На данный момент не существует однозначного определения неоакмеизма, охватывающего все многообразие его художественных принципов. Представляется целесообразным дать несколько определений неоакмеизма, отражающих его эстетическую платформу: неоакмеизм («ренессансный акмеизм») – один из основных ненормативных стилей русской литературы ХХ века, но лишь в той степени, в какой не признает норму «эталоном». Провозгласив «преодоление» символизма и утвердив себя через это «преодоление», отказ от «мистических спекуляций», но, тем не менее органично переработав некоторые его принципы, неоакмеизм не являлся отчетливо маркированным стилем. В формальном смысле неоакмеизм есть суггестивность художественного стиля, творческой манеры письма при максимальной эстетизации ясности, искренности и простоты языка. И, наконец, неоакмеизм – одно из важнейших художественных направлений ХХ века, преодолевшее догматизм соцреализма и противопоставившее себя по ряду оснований авангарду. Наиболее целесообразным представляется следующее определение, согласно которому неоакмеизм предстает как магистральная, проходящая через весь ХХ век линия постсимволистского, традиционалистского творчества.

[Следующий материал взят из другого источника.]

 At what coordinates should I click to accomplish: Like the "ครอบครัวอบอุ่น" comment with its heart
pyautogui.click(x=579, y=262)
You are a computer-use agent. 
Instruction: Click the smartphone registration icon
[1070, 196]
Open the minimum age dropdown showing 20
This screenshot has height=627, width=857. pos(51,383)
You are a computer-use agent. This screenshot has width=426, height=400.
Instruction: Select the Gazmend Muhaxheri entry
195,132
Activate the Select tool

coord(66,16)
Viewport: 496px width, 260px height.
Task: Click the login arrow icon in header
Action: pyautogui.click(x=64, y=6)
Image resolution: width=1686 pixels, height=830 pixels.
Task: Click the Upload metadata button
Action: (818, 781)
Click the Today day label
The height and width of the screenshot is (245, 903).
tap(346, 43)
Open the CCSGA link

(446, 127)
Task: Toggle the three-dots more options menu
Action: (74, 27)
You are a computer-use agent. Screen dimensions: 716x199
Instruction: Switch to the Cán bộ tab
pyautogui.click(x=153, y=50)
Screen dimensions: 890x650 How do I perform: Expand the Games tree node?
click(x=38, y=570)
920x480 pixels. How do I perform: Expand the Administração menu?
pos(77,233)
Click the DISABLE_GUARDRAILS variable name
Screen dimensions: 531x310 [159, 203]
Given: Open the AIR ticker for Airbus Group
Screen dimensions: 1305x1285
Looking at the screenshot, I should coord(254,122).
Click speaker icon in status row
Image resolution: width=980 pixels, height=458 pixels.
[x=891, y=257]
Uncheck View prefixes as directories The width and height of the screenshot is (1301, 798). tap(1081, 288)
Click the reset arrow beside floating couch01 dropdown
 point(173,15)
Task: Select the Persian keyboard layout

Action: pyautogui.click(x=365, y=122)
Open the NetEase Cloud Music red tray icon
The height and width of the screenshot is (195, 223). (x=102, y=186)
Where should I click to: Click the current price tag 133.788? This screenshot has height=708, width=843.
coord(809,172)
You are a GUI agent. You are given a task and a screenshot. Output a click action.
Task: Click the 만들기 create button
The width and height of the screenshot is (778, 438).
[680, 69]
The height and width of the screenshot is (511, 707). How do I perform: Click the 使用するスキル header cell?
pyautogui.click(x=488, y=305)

В предложенной статье неоакмеизм анализируется в контексте и взаимодействии литературных направлений ХХ века. Если символизм зарождался в России в процессе взаимодействия с реализмом, то и неоакмеизм характеризуется как взаимовлияние, углубление, притяжение-отталкивание, обоюдное обогащение элементов исторического, психологического реализма и модернизма как философско-художественных парадигм, что само по себе становится движущим началом литературного процесса второй половины ХХ века.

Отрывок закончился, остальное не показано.